===== DATA SUPPLIED =====

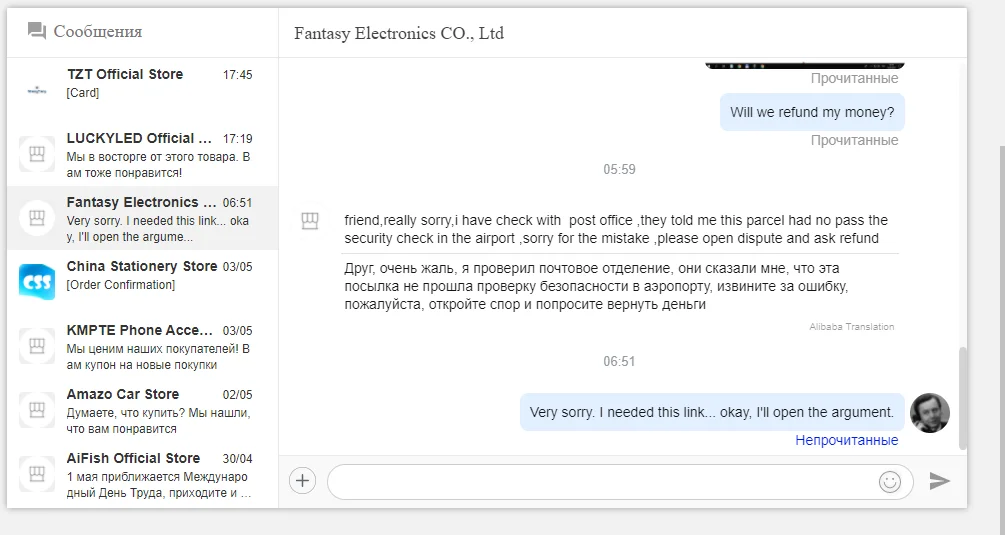Select the KMPTE Phone Accessories chat
The height and width of the screenshot is (535, 1005).
point(142,346)
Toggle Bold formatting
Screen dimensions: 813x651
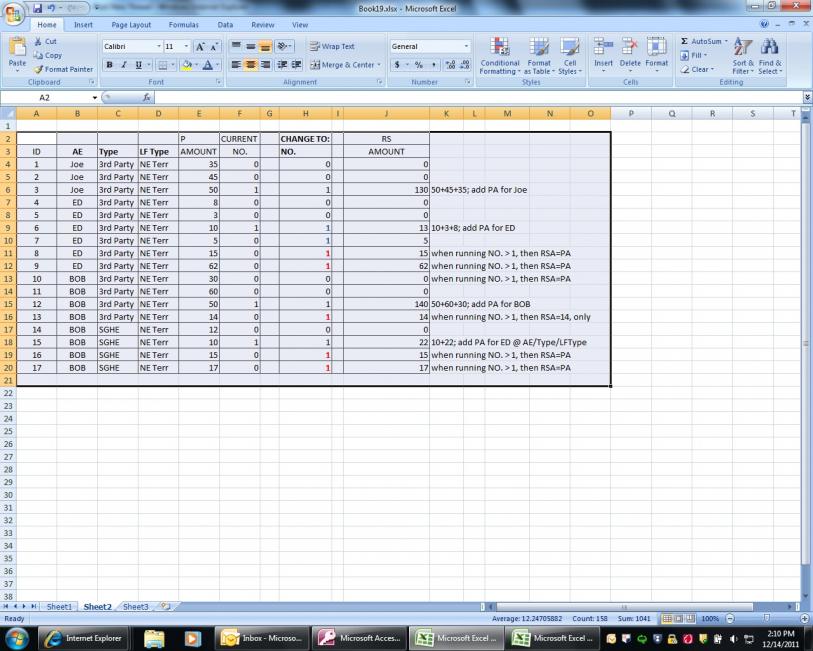110,64
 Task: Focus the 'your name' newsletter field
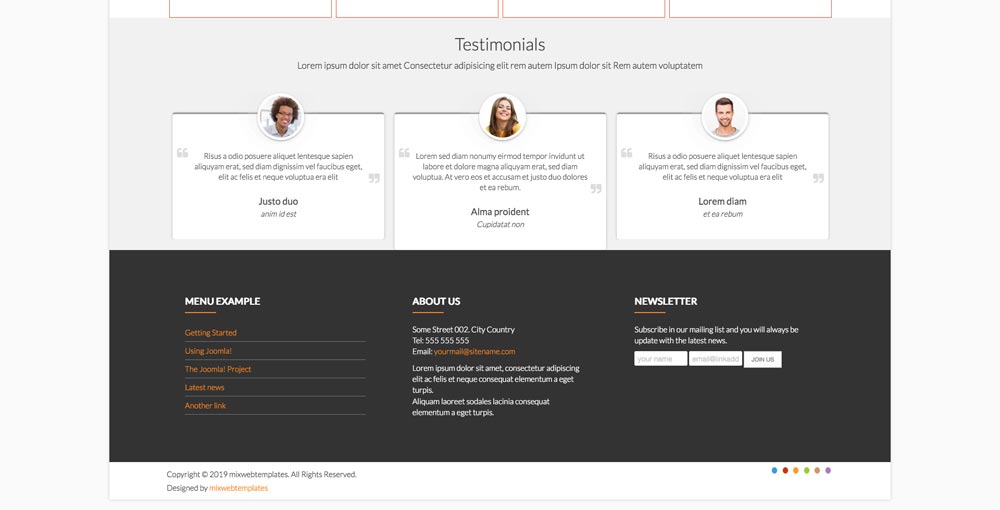(x=660, y=359)
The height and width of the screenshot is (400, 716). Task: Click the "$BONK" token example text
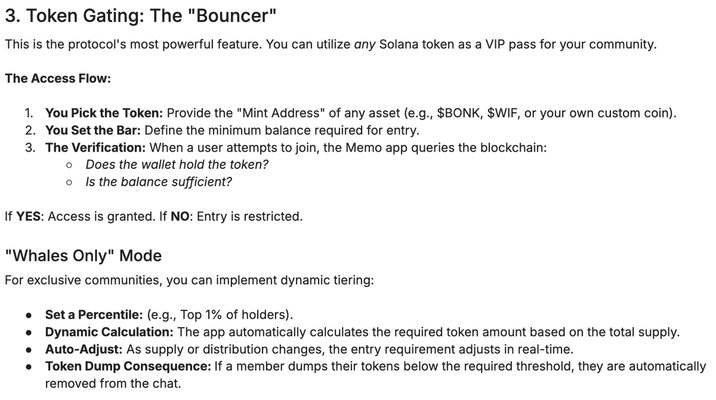tap(458, 113)
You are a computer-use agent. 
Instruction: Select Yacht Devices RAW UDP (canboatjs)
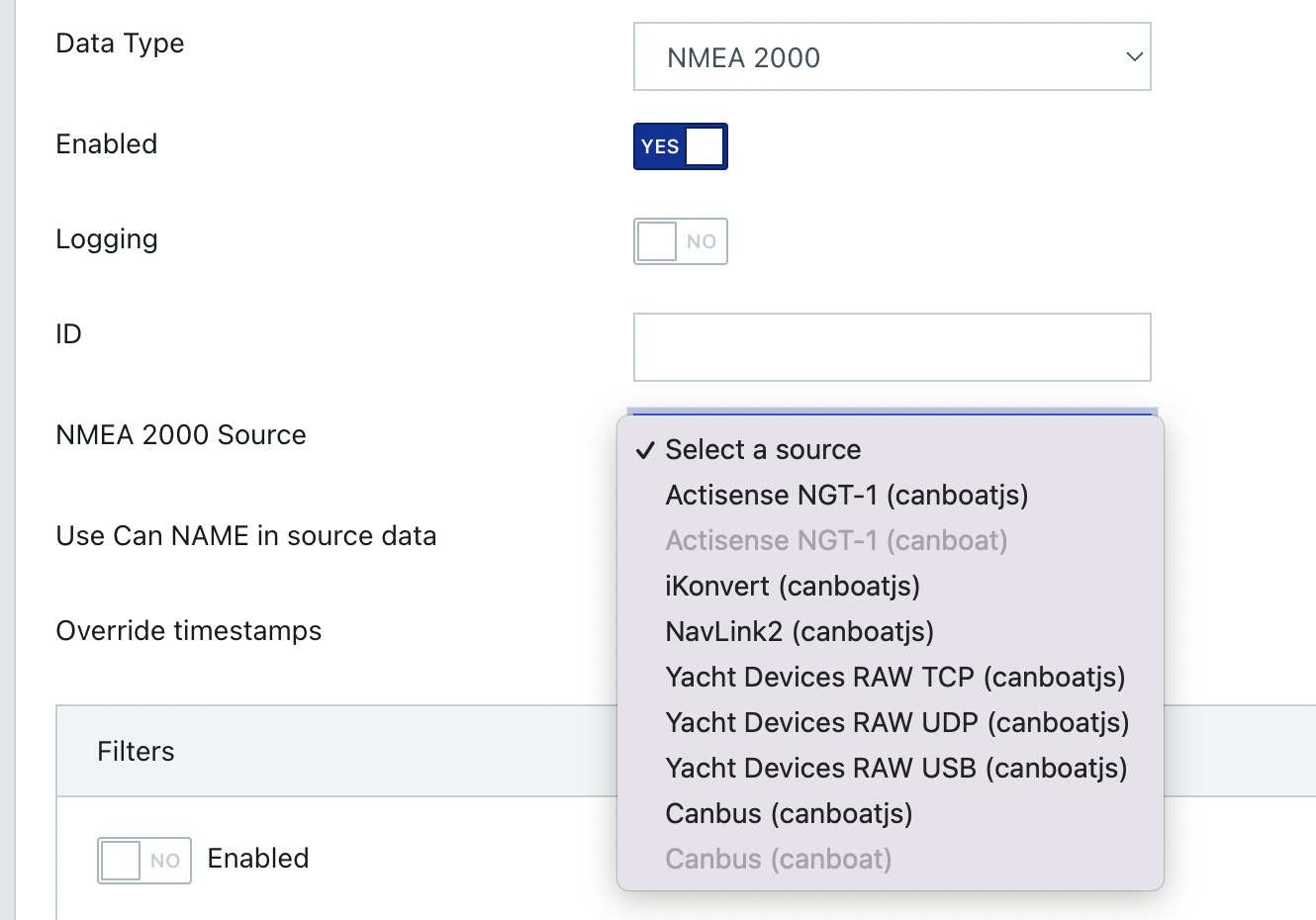(897, 722)
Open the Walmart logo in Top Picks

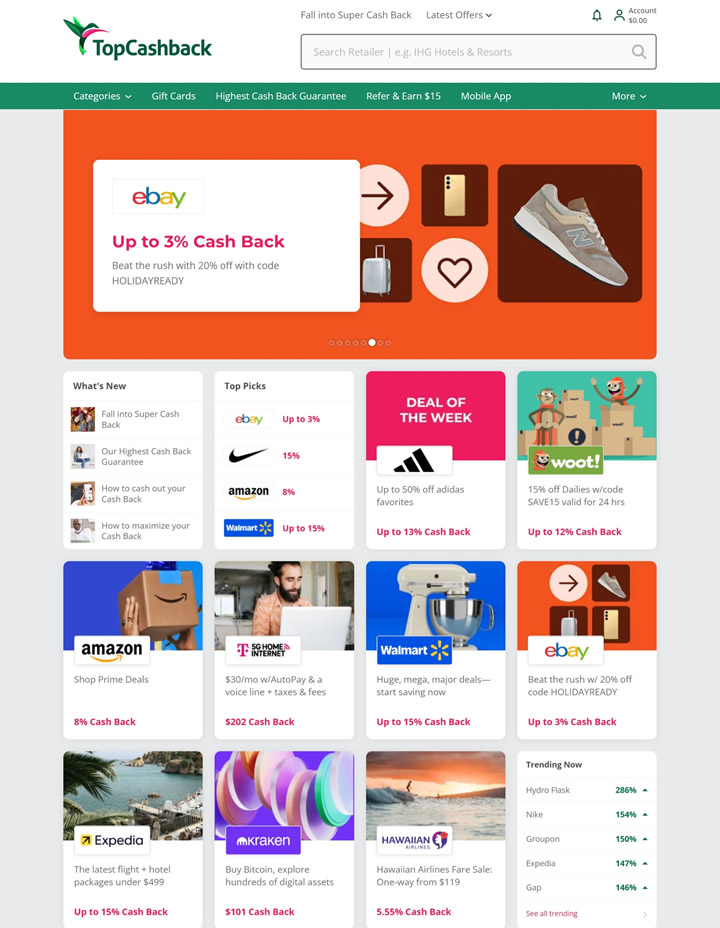(x=248, y=528)
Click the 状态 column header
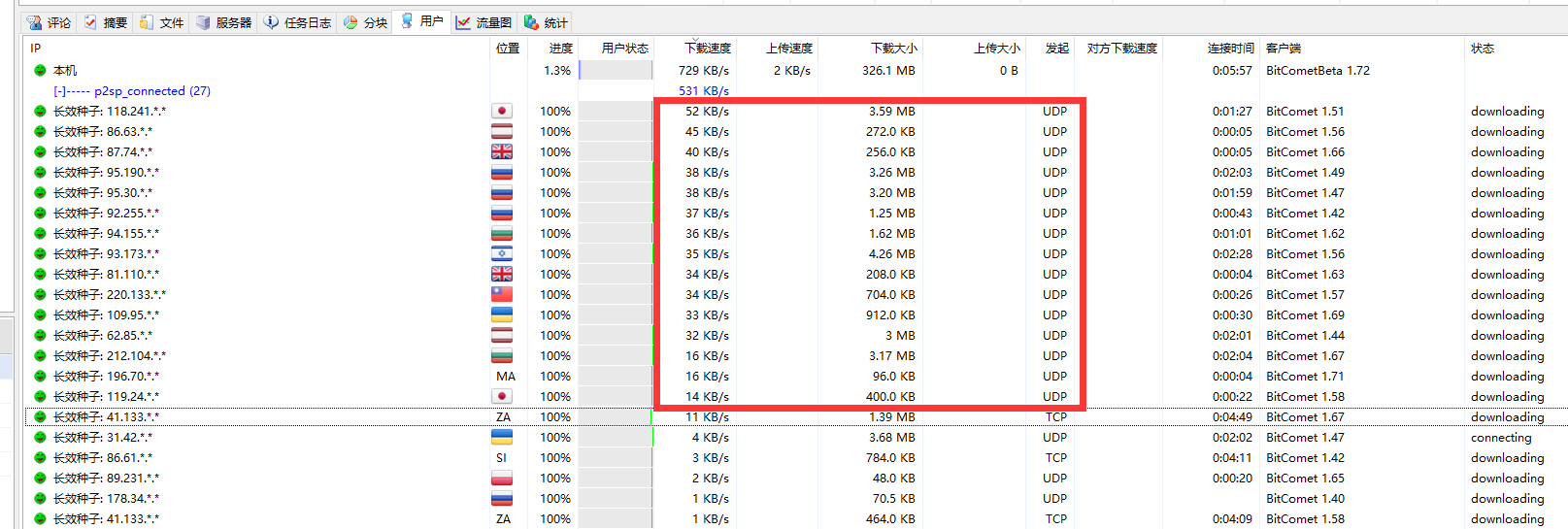Image resolution: width=1568 pixels, height=529 pixels. tap(1482, 49)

=====

EXERCISE DIRECTIONS –
Copy the records from the line containing "Open the Walmart logo in Top Picks" through the end of the records, both included, with "column header" replaced by "column heading" and everything else unchanged. Leave the pictures out of your answer.

WORKED SOLUTION –
Open the Walmart logo in Top Picks

(x=248, y=528)
Click the 状态 column heading
Image resolution: width=1568 pixels, height=529 pixels. tap(1482, 49)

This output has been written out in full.